Standard Chartered’s head of digital assets research, Geoff Kendrick, recently put a number on where this could go. His research note projects that assets in DeFi could reach $2.7 trillion by 2030. Right now, only about 10% of tokenized RWAs are actually being used within DeFi protocols. Kendrick sees that rising to 30% — which would represent a 37-fold increase from current levels. That’s an aggressive forecast, but it’s not detached from reality when you look at what’s happening in specific asset categories.

US Treasuries: The Anchor of Real World Asset Tokenization
At $15 billion, US Treasury products are the single largest category in real world asset tokenization — and it’s not particularly close. The appeal is straightforward: Treasuries are familiar, liquid, low-risk, and yield-bearing. That last part matters more than it might seem. Stablecoins, which dominate the tokenized asset landscape by volume, don’t generate yield for holders. Tokenized Treasuries do.

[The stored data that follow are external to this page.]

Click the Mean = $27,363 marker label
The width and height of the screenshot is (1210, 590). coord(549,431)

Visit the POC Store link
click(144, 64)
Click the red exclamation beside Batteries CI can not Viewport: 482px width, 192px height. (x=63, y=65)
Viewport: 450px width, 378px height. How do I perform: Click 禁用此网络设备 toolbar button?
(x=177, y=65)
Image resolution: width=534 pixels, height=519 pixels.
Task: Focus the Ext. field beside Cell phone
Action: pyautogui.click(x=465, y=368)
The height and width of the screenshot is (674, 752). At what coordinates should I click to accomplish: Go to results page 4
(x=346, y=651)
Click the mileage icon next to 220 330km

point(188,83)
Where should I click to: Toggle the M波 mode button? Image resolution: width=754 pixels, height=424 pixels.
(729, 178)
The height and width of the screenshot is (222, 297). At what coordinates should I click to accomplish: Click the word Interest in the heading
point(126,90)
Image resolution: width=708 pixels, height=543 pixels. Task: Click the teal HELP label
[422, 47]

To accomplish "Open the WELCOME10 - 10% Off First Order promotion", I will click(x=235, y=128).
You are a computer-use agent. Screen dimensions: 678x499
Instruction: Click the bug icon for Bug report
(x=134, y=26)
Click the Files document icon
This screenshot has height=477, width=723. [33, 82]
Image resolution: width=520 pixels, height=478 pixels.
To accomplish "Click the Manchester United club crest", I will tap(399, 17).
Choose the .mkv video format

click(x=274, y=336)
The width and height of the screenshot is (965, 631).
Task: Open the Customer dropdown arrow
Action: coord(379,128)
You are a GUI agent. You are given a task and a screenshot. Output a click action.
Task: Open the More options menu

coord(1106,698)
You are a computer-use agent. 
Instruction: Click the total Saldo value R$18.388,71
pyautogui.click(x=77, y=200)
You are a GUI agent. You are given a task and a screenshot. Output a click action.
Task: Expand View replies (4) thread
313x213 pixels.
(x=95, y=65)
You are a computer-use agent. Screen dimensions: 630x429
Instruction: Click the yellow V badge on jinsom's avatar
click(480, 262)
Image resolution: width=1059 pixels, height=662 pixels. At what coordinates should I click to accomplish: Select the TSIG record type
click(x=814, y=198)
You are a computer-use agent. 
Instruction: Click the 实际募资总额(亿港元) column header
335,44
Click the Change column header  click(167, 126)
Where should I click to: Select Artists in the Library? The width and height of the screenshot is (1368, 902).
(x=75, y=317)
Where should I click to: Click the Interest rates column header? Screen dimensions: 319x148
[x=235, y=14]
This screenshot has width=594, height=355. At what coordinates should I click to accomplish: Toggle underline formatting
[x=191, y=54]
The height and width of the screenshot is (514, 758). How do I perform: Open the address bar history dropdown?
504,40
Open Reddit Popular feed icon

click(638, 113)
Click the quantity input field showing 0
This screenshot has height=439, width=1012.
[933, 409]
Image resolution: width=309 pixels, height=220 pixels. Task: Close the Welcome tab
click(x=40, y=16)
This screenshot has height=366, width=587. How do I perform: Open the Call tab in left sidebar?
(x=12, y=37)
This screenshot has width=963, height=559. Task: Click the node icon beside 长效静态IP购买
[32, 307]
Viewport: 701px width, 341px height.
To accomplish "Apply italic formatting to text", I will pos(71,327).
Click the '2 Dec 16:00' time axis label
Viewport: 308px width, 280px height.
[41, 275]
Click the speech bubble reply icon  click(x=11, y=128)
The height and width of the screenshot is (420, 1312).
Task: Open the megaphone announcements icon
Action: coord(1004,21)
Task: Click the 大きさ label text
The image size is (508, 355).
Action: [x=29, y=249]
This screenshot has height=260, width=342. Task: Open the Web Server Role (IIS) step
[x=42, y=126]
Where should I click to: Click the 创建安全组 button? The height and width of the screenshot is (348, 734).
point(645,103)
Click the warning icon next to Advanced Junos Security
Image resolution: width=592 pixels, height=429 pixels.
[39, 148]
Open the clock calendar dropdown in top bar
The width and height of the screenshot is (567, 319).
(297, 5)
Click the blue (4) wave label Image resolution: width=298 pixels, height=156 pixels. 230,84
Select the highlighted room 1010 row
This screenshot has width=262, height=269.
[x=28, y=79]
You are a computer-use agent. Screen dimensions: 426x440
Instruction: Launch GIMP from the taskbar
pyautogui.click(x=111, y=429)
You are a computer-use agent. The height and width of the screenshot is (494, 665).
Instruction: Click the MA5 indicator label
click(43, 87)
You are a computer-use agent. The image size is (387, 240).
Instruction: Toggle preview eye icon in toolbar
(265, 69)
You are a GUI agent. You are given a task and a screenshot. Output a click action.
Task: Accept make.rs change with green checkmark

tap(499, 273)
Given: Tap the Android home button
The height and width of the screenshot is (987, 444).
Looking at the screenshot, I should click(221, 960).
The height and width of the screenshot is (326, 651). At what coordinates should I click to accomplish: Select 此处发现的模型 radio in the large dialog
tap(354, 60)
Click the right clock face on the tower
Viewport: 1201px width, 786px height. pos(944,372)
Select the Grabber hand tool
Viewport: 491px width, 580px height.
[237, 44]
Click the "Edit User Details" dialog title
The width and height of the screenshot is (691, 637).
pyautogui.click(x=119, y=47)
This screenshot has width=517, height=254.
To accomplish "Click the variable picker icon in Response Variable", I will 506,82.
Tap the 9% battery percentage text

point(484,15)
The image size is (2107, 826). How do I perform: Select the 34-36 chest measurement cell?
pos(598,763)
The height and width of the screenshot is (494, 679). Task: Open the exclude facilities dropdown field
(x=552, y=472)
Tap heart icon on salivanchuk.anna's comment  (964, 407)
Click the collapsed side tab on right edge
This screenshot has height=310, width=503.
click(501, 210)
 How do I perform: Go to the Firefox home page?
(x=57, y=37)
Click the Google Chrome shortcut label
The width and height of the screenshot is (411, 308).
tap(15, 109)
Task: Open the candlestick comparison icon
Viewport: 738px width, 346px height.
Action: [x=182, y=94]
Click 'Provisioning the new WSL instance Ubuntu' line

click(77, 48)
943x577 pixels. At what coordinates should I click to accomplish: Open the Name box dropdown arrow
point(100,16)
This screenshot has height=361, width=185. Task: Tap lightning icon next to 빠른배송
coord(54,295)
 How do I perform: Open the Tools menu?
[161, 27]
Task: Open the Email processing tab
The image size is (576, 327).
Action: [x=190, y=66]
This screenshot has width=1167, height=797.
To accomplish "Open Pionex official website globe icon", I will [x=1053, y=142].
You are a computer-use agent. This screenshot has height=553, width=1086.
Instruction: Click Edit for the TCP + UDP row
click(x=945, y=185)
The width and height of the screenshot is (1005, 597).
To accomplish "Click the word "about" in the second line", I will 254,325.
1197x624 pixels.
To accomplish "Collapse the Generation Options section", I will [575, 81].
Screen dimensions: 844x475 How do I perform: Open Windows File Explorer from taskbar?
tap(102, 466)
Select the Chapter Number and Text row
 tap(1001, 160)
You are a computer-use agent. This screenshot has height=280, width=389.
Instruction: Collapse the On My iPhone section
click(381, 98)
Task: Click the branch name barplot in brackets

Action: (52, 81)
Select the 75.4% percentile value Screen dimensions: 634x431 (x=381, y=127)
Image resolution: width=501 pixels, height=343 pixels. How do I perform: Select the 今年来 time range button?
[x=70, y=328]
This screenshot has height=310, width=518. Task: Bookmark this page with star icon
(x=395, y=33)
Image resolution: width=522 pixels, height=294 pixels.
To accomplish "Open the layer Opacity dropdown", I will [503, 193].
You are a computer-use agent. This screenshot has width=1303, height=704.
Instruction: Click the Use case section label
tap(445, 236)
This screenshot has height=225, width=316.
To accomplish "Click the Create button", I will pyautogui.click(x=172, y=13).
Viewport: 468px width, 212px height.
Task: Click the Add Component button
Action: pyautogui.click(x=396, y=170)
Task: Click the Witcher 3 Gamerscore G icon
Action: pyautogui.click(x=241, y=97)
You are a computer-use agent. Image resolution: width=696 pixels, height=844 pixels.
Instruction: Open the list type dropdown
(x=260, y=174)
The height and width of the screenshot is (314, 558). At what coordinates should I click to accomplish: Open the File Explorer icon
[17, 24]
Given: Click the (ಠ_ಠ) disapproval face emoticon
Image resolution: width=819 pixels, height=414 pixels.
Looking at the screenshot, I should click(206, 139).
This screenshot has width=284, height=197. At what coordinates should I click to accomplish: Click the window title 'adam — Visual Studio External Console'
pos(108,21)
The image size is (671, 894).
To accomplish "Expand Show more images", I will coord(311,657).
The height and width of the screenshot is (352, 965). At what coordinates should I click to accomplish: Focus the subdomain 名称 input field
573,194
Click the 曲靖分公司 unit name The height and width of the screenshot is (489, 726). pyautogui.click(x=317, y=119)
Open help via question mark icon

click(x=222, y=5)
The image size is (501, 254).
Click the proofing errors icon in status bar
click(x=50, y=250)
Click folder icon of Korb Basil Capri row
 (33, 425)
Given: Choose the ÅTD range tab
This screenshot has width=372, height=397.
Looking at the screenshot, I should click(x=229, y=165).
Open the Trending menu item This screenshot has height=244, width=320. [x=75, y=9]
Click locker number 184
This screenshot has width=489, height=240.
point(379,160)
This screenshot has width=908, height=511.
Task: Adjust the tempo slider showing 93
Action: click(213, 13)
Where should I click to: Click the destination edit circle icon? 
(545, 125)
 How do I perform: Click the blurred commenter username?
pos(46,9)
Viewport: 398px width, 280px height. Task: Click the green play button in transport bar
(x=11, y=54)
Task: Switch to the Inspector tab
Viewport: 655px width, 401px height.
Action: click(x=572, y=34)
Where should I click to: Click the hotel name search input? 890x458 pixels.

BlackRock’s BUIDL fund is the marquee product here. Launched in March 2024, it crossed $2.9 billion in total asset value by June 2025 before pulling back to around $2.23 billion — partly due to capital reallocation and intensifying competition between platforms. It’s distributed over $100 million in dividends and operates across eight chains: Ethereum, Solana, Polygon, Avalanche, Arbitrum, Optimism, Aptos, and BNB Chain. That multi-chain footprint isn’t just a technical detail; it’s a deliberate strategy to reach wherever institutional liquidity happens to be sitting.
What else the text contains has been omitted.